Well to Wheel

 やっと日本でもEVの普及に向けた議論が積極的になってきました。100%EV化という極端な話もありますが、疑問を呈する意見も活発になってきました。

 今回は“Well to Wheel”(W2W) について私なりのコメントをさせて頂きます。油田から車輪に伝わるまでの間のエネルギー効率を比較するための一つの考え方です。原油を採掘して輸送、精製、配送、給油して実際に走行されるまでに使用されるエネルギー量を考慮する訳ですが、最新はCO2排出量として換算され比較されることが多くなりました。

 純EVは走行中には一切ガスを排出しません。充電する際の電気の発電時にはCO2が排出されます。したがって、W2Wの考え方では電気自動車でもCO2を排出していることになります。FCEVも同じです。特に現在の日本の発電は火力発電に依存しており、決して無視できる様なレベルではありません。自動車だけを悪者にするのではなく、発電にもメスを入れるべきであるという主張はその通りです。

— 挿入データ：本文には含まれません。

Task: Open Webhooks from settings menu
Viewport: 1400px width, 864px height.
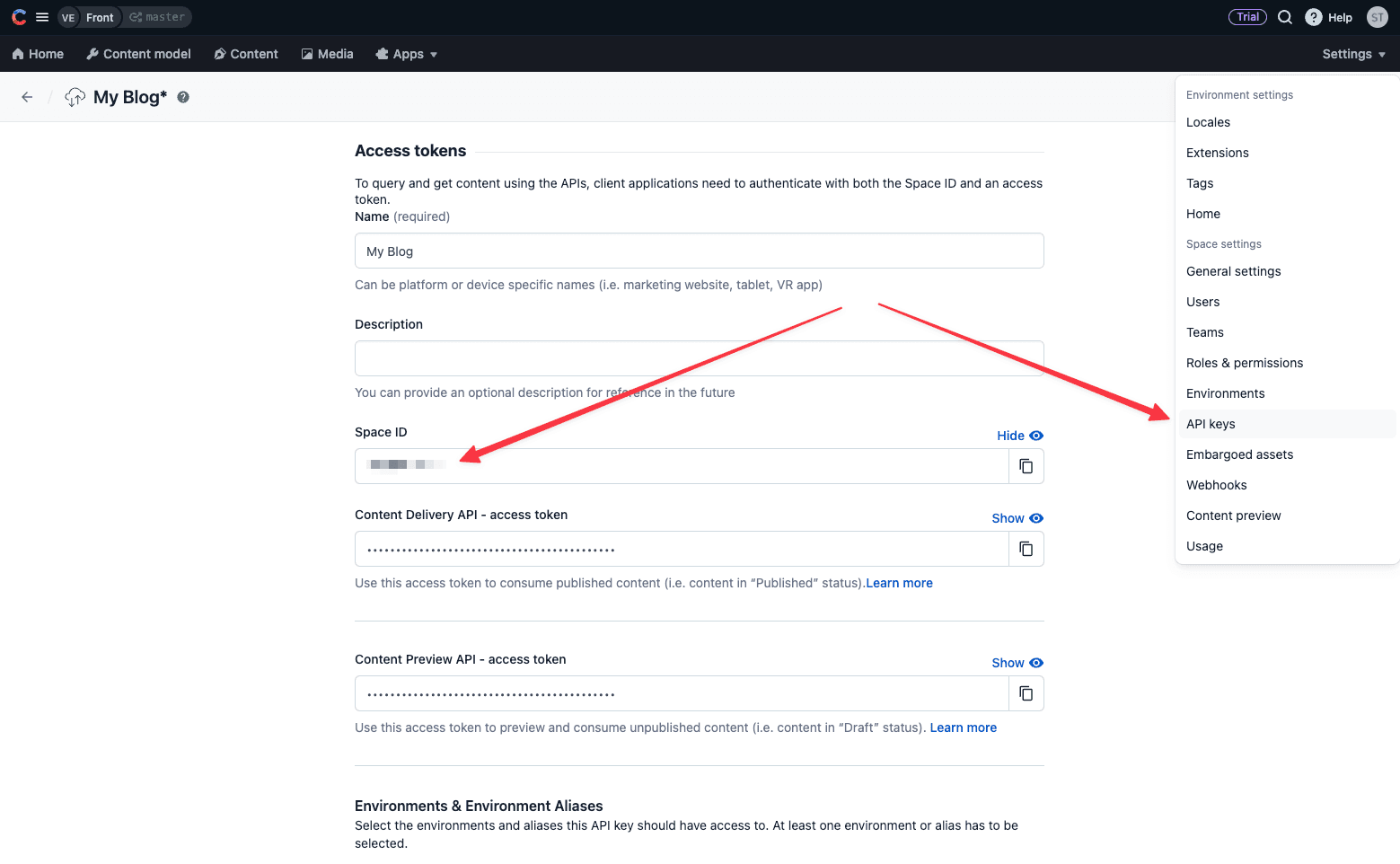Action: coord(1216,485)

残念ながらCO2の排出が少ない安定発電が可能な原発への風当たりは強く、再生可能エネルギーへのシフトを促進するしかありません。

 最近、EV否定派(?) の人たちからは電池の製造時に排出されるCO2量まで組み込んでEVのメリットを否定する様な意見も出ていますが、比較はフェアではない場合も見受けられます。ICE車でも製造工程でCO2は排出される訳であり、製造まで組み込むのであれば全てを比較すべきであり、電池の製造だけがエネルギーを使っている訳ではありません。

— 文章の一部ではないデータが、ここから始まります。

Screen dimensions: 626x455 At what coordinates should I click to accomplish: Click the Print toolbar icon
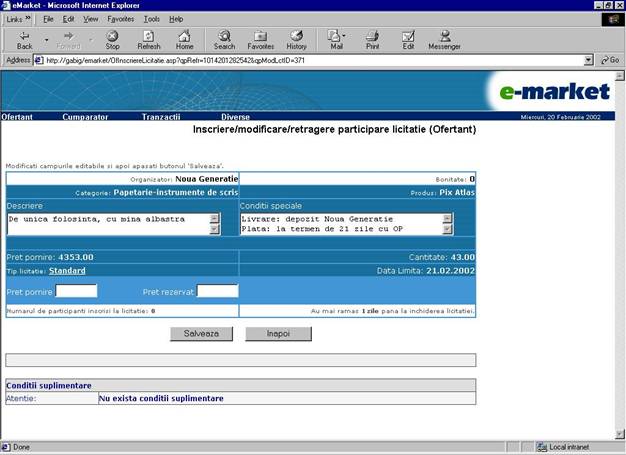[372, 36]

 いずれにしても比較する算出のベースが正しいか、パラメータが正しいかが重要となります。話は脱線しますが、COVID19問題でも「富岳」の計算結果として公表されることがありますが、計算式やパラメータを決めたのは人であり、計算結果よりも前提条件が正しいかどうかの方がより重要であり、これらの数値次第で色々な結果を得ることが可能になるのです。

 W2Wで比較すること自体はよりフェアで好ましいことだと思いますが、比較する元の数値やパラメータが恣意的であると残念な結果になってしまいます。

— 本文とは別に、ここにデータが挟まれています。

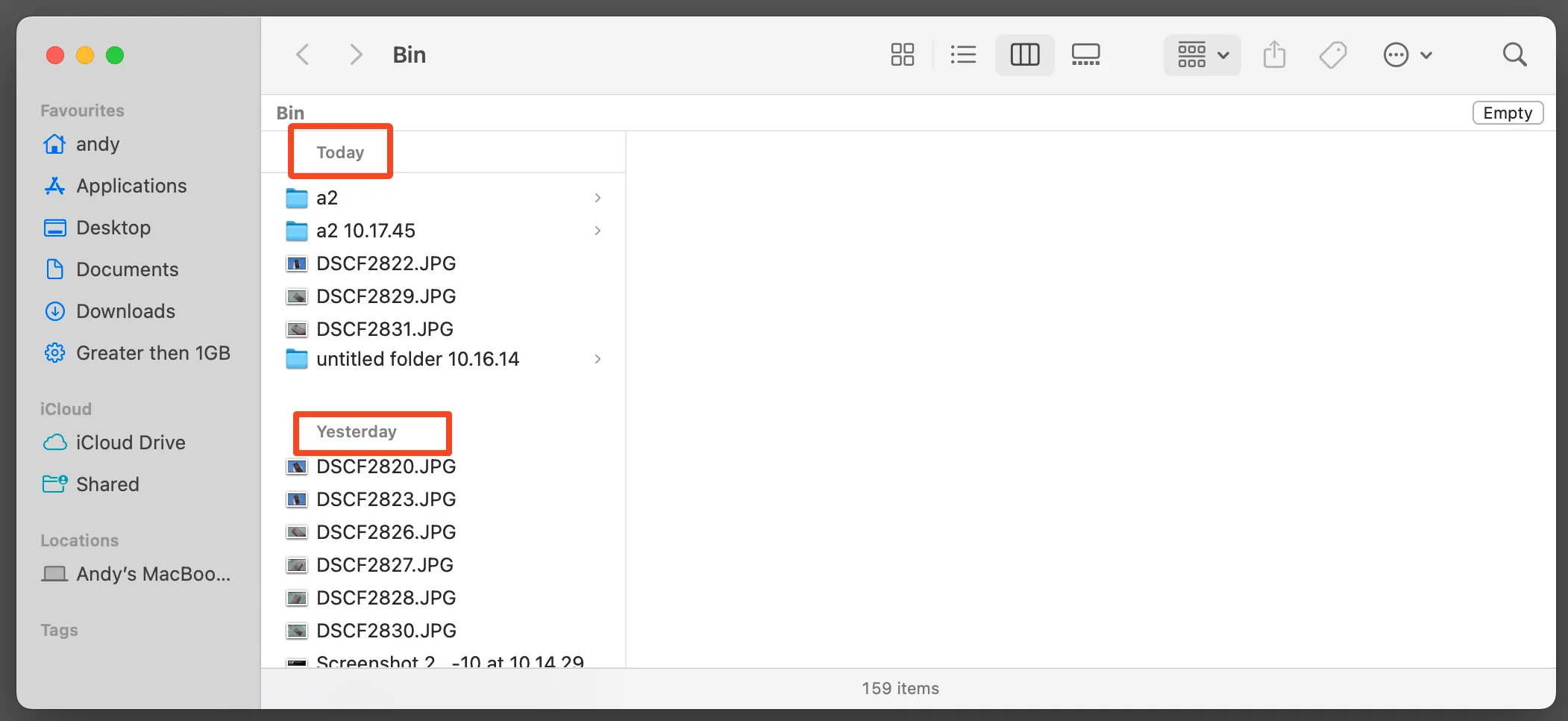Open the Group By dropdown
This screenshot has height=721, width=1568.
(1201, 54)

 また、CO2の問題だけでなく、プラスチックごみ問題や他の環境負荷物質でも、拡散するということが問題であり、正しく処理できれば有用なものも多くあります。必ずしもレジ袋=悪で、エコバッグ(名前もおかしいが)=善ということではありません。

 火力発電所から再生可能エネルギーへのシフトも積極的に取り組まれていますが、これも簡単なものではありません。太陽光も風力も安定したエネルギーではなく、安定化のための蓄電システムが必要です。一方で、火力発電所で出るCO2の固定化という技術開発も進められています。発生させないことも重要ですし、それを大気や海洋、土壌に拡散させない方法にももっと注目すべきではないでしょうか。EV化はCO2の拡散防止の完全解ではありませんが、間違いなくひとつの有用な解であると思います。